Exploring Mutual Cross-Modal Attention for Context-Aware Human Affordance Generation
Journal:
arXiv
Published Date:
Feb 19, 2025
Abstract
Human affordance learning investigates contextually relevant novel pose
prediction such that the estimated pose represents a valid human action within
the scene. While the task is fundamental to machine perception and automated
interactive navigation agents, the exponentially large number of probable pose
and action variations make the problem challenging and non-trivial. However,
the existing datasets and methods for human affordance prediction in 2D scenes
are significantly limited in the literature. In this paper, we propose a novel
cross-attention mechanism to encode the scene context for affordance prediction
by mutually attending spatial feature maps from two different modalities. The
proposed method is disentangled among individual subtasks to efficiently reduce
the problem complexity. First, we sample a probable location for a person
within the scene using a variational autoencoder (VAE) conditioned on the
global scene context encoding.
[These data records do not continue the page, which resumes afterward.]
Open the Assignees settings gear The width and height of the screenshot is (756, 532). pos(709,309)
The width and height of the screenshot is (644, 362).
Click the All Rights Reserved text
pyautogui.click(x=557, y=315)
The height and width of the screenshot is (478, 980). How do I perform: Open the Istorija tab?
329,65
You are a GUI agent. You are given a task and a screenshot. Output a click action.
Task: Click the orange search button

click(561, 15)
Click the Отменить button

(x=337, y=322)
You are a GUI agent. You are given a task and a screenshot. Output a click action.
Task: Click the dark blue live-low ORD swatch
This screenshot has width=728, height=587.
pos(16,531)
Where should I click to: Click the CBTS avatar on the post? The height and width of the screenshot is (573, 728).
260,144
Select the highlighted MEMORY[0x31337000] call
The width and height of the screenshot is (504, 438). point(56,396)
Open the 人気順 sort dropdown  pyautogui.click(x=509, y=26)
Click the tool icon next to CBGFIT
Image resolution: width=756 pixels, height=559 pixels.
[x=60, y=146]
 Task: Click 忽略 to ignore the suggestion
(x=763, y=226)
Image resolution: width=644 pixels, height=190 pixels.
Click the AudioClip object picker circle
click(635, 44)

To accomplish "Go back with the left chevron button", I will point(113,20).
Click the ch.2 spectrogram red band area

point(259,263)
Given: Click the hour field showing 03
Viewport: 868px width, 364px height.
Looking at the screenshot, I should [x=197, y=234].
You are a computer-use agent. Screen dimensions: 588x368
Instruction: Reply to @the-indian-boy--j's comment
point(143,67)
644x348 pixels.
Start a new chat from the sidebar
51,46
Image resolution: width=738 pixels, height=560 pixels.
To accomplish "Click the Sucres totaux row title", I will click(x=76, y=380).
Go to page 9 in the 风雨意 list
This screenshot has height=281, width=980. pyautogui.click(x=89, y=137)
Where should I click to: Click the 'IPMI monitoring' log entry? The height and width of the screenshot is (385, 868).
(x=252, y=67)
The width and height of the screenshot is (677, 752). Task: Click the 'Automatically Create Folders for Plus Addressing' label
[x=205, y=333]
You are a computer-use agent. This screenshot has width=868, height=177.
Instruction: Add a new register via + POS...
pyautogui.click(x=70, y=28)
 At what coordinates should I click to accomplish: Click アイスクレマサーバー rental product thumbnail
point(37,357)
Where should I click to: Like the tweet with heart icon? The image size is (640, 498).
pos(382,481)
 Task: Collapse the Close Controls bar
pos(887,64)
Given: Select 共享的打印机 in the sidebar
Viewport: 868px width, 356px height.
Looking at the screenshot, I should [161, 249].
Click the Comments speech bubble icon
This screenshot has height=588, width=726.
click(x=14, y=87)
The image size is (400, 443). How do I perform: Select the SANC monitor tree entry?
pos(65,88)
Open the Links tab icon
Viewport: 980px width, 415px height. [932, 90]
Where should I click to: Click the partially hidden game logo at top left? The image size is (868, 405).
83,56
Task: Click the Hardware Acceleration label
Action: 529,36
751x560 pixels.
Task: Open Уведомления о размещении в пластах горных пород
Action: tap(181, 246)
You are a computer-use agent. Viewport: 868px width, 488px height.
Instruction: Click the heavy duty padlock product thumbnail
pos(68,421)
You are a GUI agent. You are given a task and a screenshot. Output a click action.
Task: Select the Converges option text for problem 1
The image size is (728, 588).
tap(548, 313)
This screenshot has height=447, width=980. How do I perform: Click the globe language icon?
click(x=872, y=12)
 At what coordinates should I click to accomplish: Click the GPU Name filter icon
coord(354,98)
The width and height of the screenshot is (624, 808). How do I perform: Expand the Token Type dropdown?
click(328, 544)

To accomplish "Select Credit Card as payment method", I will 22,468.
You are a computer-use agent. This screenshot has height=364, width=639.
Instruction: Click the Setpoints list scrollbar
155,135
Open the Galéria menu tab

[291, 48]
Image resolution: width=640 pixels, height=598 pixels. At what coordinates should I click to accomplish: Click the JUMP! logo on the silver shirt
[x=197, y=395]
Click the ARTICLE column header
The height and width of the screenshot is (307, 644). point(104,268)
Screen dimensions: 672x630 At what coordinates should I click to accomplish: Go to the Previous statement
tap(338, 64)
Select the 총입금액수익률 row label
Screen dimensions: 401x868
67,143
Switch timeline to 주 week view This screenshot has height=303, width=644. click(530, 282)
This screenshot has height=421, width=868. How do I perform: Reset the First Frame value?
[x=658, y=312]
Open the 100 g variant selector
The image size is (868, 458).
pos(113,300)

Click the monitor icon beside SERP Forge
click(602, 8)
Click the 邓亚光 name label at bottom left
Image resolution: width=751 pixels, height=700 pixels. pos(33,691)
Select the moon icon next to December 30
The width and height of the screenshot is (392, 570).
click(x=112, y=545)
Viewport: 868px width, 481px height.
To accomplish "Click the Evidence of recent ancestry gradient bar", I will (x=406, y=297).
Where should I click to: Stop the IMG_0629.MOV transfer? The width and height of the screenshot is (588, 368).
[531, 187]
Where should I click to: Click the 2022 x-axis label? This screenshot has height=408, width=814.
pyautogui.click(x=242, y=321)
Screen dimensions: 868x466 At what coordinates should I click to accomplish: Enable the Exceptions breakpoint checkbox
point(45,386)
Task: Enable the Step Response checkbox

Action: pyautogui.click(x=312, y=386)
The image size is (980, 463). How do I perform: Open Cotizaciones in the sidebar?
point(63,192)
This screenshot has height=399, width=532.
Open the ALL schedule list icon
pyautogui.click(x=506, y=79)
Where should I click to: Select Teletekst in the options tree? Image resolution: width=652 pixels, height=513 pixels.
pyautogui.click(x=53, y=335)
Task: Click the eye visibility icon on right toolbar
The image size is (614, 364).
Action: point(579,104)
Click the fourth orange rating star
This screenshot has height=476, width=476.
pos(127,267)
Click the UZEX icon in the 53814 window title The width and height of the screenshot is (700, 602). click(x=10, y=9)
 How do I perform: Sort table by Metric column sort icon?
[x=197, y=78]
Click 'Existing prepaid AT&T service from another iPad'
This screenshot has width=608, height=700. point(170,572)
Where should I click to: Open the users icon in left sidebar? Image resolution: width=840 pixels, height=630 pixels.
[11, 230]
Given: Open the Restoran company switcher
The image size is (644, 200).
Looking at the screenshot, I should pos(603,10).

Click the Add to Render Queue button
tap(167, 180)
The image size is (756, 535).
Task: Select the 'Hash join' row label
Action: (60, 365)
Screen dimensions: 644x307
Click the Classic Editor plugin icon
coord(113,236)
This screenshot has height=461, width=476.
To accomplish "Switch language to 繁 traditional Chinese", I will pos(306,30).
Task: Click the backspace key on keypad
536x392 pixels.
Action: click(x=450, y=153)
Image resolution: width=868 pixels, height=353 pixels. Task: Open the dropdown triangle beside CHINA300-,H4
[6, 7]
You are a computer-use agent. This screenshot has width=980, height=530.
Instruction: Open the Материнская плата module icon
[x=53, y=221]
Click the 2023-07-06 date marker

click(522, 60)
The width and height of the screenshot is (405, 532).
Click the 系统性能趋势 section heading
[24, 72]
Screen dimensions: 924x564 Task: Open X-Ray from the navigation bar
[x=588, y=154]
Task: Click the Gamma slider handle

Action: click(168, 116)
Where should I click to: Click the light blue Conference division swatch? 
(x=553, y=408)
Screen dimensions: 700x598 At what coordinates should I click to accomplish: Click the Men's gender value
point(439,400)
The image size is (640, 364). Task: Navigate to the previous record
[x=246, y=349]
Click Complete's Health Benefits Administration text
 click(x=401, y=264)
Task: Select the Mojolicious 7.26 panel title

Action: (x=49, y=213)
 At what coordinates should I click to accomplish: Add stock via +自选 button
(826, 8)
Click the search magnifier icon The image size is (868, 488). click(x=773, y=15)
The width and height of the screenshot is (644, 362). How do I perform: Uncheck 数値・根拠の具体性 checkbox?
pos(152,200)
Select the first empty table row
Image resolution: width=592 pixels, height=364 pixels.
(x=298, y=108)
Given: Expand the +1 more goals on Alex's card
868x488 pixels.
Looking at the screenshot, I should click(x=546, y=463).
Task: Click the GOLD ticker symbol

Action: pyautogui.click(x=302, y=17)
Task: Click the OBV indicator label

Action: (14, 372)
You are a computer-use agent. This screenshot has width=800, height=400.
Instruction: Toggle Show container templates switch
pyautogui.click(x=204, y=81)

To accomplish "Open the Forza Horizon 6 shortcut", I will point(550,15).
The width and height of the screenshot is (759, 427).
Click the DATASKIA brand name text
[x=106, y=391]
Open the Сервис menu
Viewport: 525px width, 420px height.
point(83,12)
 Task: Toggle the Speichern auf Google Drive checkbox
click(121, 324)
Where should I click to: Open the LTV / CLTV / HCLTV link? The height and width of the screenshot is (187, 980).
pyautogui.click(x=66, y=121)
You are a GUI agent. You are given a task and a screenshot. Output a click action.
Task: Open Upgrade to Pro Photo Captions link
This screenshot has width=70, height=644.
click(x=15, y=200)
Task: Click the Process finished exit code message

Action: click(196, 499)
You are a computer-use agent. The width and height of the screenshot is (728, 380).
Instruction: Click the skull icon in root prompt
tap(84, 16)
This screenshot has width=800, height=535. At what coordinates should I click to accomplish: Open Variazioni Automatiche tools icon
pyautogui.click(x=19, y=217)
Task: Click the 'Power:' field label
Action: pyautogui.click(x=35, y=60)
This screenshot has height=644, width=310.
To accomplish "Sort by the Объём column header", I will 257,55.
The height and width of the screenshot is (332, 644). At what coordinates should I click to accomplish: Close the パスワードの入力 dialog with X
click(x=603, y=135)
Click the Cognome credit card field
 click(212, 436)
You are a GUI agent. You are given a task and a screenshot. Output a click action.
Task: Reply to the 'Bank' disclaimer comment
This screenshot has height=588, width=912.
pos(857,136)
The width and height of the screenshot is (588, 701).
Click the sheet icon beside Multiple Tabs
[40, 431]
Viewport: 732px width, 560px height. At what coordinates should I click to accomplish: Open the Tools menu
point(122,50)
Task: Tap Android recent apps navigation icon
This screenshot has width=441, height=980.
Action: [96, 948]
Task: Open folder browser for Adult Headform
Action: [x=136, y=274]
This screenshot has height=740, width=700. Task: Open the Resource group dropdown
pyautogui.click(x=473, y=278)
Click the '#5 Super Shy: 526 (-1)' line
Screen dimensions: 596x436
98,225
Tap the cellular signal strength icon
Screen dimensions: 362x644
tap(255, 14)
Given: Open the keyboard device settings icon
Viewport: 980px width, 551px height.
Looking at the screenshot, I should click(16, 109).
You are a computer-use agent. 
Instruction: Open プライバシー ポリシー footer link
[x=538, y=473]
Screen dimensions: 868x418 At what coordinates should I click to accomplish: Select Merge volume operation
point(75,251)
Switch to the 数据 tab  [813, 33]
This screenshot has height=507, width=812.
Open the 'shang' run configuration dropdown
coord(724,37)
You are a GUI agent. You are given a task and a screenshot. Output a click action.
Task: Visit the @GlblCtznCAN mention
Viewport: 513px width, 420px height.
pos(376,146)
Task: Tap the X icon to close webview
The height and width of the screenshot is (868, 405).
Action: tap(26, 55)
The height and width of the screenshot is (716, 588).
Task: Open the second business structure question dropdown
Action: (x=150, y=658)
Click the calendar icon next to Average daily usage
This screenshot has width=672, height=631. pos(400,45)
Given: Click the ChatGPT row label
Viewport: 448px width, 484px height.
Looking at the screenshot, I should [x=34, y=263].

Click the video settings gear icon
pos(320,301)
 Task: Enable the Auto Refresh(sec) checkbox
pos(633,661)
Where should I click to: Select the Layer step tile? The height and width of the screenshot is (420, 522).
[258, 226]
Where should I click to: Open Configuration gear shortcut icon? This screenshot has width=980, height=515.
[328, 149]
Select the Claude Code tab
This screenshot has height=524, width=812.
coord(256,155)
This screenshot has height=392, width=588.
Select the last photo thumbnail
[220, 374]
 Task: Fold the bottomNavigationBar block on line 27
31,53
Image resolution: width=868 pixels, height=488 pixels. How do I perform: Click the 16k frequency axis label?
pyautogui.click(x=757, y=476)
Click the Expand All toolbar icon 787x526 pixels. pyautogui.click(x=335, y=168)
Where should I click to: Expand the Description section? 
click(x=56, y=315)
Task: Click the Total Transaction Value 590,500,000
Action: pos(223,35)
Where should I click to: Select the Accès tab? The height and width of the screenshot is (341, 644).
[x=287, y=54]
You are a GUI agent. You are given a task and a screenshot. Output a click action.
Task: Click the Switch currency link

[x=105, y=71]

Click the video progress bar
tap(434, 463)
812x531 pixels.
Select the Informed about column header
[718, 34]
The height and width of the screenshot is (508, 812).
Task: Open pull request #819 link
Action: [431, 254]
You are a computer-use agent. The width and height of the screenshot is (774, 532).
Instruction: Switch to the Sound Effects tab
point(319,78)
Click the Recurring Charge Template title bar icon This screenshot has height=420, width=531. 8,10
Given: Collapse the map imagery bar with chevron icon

Next, we predict a potential pose template from
a set of existing human pose candidates using a classifier on the local context
encoding around the predicted location. In the subsequent steps, we use two
VAEs to sample the scale and deformation parameters for the predicted pose
template by conditioning on the local context and template class. Our
experiments show significant improvements over the previous baseline of human
affordance injection into complex 2D scenes.